======== RECORDS PROVIDED ========

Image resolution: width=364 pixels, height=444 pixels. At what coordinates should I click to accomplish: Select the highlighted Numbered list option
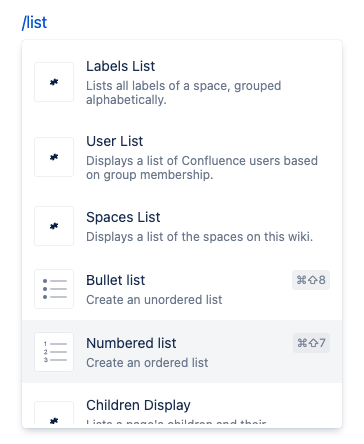click(182, 352)
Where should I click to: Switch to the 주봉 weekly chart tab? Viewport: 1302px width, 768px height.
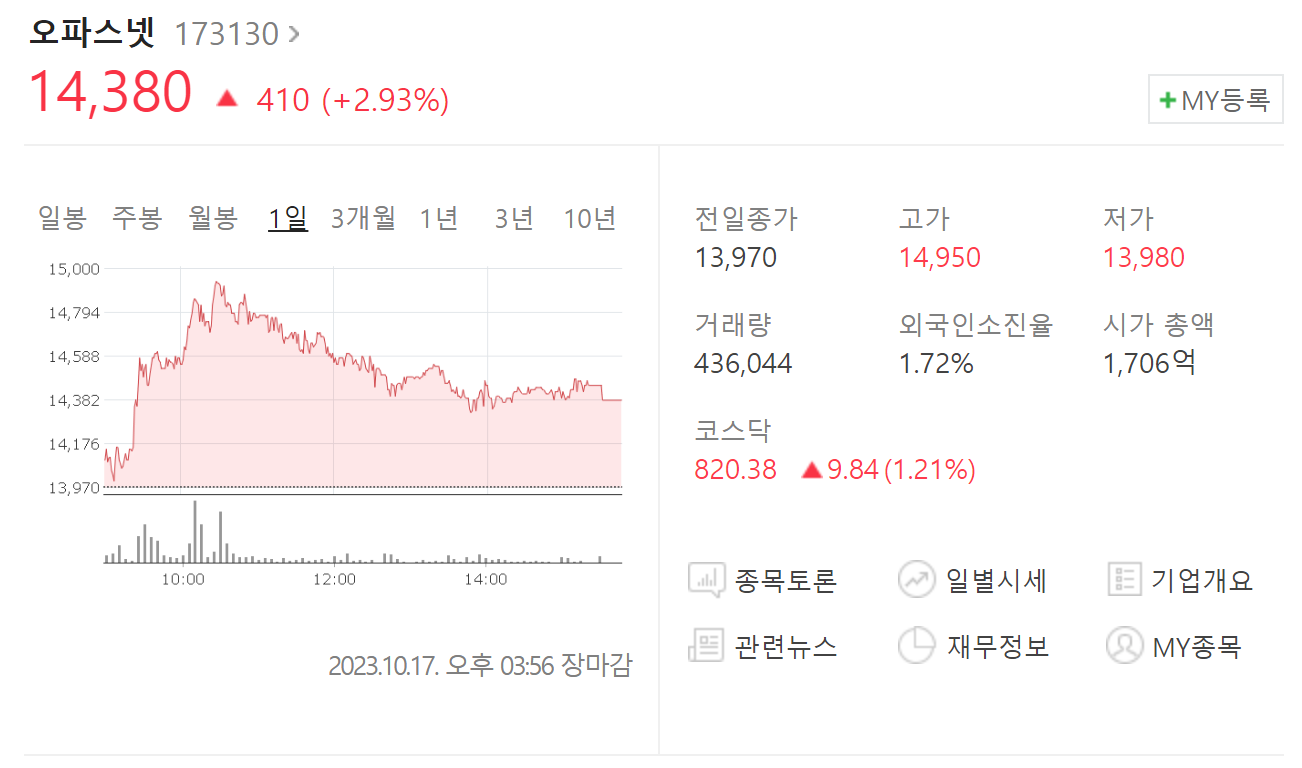137,217
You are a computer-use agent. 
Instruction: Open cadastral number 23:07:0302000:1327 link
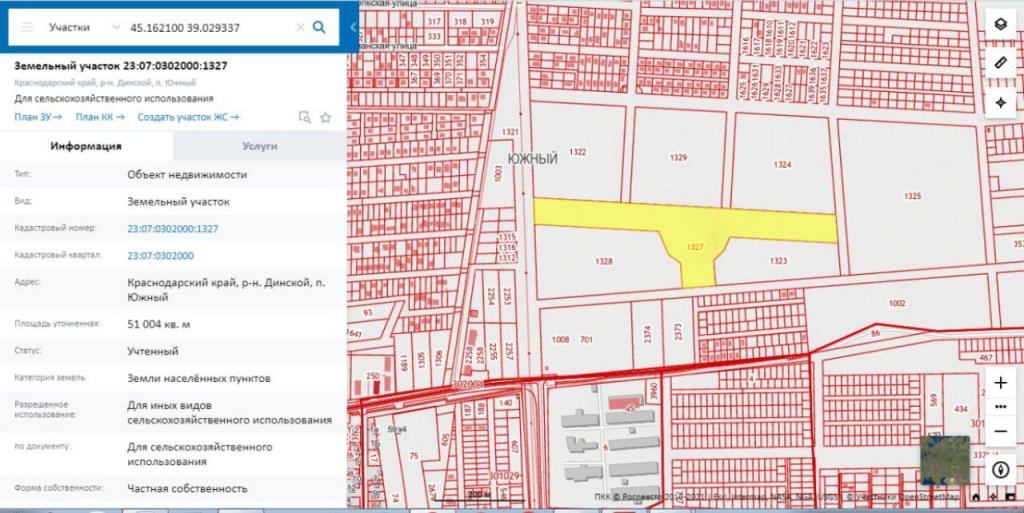(x=172, y=229)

========

- [ASSIGNMENT] In the copy, only the lines from the one holding "Instruction: Open cadastral" through the end of the listing above should appear, retyped exactly, both ends included, with no pictures.

- [RESULT]
Instruction: Open cadastral number 23:07:0302000:1327 link
(x=172, y=229)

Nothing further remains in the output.